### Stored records
____________________
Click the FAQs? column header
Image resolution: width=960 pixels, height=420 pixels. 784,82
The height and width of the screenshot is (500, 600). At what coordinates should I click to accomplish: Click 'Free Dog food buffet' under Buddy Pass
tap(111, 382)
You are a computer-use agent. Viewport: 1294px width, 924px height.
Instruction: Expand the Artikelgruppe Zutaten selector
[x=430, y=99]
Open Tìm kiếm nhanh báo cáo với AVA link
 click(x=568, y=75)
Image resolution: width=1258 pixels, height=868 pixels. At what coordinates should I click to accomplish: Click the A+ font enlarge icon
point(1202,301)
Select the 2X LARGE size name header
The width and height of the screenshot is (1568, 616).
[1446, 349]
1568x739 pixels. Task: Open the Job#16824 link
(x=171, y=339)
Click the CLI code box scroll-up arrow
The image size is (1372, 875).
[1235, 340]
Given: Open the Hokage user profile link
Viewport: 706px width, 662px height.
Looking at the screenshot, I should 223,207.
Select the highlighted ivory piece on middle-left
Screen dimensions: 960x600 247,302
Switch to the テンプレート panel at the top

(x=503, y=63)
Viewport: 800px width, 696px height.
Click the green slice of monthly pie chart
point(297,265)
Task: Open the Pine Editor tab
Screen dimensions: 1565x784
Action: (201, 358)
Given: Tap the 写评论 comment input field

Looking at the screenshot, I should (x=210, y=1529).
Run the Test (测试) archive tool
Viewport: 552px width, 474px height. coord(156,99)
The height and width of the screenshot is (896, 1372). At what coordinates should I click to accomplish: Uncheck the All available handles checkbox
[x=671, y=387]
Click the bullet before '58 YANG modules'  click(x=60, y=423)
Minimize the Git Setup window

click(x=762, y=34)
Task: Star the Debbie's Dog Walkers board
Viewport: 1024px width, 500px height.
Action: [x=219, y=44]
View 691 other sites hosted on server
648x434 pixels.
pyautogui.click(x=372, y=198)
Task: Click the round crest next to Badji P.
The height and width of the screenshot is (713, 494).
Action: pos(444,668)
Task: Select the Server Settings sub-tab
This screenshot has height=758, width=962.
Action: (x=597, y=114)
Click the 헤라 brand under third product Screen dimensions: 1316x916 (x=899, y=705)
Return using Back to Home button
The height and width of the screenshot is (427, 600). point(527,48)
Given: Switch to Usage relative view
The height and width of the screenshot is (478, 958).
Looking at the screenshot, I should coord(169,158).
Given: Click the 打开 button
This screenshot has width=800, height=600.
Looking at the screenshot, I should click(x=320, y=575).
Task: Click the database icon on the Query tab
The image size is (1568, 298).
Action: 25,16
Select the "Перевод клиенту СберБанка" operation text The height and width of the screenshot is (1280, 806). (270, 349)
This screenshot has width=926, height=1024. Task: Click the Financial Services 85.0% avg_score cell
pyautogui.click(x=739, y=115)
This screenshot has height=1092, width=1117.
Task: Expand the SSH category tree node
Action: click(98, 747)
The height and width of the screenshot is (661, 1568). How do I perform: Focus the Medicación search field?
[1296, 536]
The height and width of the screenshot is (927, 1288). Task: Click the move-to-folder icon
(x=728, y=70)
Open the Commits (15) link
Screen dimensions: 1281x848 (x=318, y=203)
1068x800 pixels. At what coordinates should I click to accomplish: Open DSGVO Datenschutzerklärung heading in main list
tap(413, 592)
____________________
### GOAL OF THE EXERCISE
All that belongs in your answer is the stretch of entries above from the line with "The width and" through the line with "Task: Click the round crest next to Badji P.", printed exactly.

### YOUR RESPONSE
The width and height of the screenshot is (1568, 616).
[1446, 349]
1568x739 pixels. Task: Open the Job#16824 link
(x=171, y=339)
Click the CLI code box scroll-up arrow
The image size is (1372, 875).
[1235, 340]
Given: Open the Hokage user profile link
Viewport: 706px width, 662px height.
Looking at the screenshot, I should 223,207.
Select the highlighted ivory piece on middle-left
Screen dimensions: 960x600 247,302
Switch to the テンプレート panel at the top

(x=503, y=63)
Viewport: 800px width, 696px height.
Click the green slice of monthly pie chart
point(297,265)
Task: Open the Pine Editor tab
Screen dimensions: 1565x784
Action: (201, 358)
Given: Tap the 写评论 comment input field

Looking at the screenshot, I should (x=210, y=1529).
Run the Test (测试) archive tool
Viewport: 552px width, 474px height. coord(156,99)
The height and width of the screenshot is (896, 1372). At what coordinates should I click to accomplish: Uncheck the All available handles checkbox
[x=671, y=387]
Click the bullet before '58 YANG modules'  click(x=60, y=423)
Minimize the Git Setup window

click(x=762, y=34)
Task: Star the Debbie's Dog Walkers board
Viewport: 1024px width, 500px height.
Action: [x=219, y=44]
View 691 other sites hosted on server
648x434 pixels.
pyautogui.click(x=372, y=198)
Task: Click the round crest next to Badji P.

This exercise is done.